Regardless of the rules selected by the parties, or if no such rules are adopted, the tribunal is necessarily tasked with evaluating the evidential weight of evidence. The broad scope of this discretion can be found in Article 9.1 of the IBA Rules, which states that the arbitral tribunal ‘shall determine the admissibility, relevance, materiality and weight of evidence’. Taking electronic documents as a specific example, neither the Prague Rules nor the IBA Rules suggest that the probative value of electronic documents, including electronic exchanges and e-signatures, is to be assessed any differently from hard copies. Though the parties may agree or the tribunal may decide otherwise, the parties are encouraged to submit documents ‘in the form [that is] most convenient or economical’. Although generally against e-discovery, the Prague Rules, unlike the IBA Rules, do not address the form of submission or production of documents. Despite this apparent proscription in the Prague Rules, e-discovery is sometimes used in arbitral proceedings, with different guidelines having been published and certain arbitration rules addressing the issue directly.

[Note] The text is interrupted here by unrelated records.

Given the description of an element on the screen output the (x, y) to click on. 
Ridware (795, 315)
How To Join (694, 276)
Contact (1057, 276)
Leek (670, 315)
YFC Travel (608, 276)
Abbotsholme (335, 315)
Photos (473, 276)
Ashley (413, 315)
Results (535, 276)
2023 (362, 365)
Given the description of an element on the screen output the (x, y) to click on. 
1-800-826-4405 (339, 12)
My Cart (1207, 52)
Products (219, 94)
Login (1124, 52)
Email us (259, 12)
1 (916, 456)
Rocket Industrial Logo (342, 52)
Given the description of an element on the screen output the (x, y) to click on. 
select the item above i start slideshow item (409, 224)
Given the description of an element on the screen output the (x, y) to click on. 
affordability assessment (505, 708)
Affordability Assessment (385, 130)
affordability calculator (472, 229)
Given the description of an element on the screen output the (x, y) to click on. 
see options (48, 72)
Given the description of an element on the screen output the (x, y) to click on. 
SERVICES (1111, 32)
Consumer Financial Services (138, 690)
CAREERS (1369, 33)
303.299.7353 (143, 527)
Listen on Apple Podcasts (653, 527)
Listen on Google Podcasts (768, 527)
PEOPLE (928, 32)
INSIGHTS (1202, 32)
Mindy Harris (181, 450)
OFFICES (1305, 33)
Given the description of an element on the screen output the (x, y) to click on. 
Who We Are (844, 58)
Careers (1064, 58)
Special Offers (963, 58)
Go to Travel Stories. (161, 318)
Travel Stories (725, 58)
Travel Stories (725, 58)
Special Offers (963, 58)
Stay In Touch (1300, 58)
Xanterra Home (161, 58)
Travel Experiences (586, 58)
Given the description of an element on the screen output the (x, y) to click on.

With regard to document production, the IBA Rules more readily embrace this process, even where broad. As explained above, parties from certain common law jurisdictions, particularly the United States, are more likely to expect broad document production than parties from civil law jurisdictions. Parties may also have different expectations as to the documents that are protected from disclosure, notably based on privilege. The Prague Rules, on the other hand, aim to limit document production while emphasising the importance of the relevance and materiality of the documents in the interest of efficiency. Therefore, depending on whether the parties agree to adopt the Prague Rules or the IBA Rules, and the nature of that consent, the arbitral tribunal may be involved more or less actively in taking evidence.

Conclusion

This chapter has sought to bridge the divide between the general rules and requirements of evidence across legal cultures and the approach to evidence in international arbitration. Although the jurisdictions covered each have their own approaches to these various evidentiary issues, there are indeed multiple points of convergence. As such, when parties, counsel and arbitrators from different jurisdictions come together in a single dispute, each may have differing views as to the ‘best’ approach. However, practice has shown that these differences are not insurmountable, particularly with the development of the Prague Rules and the IBA Rules, which aim to coalesce these various national approaches.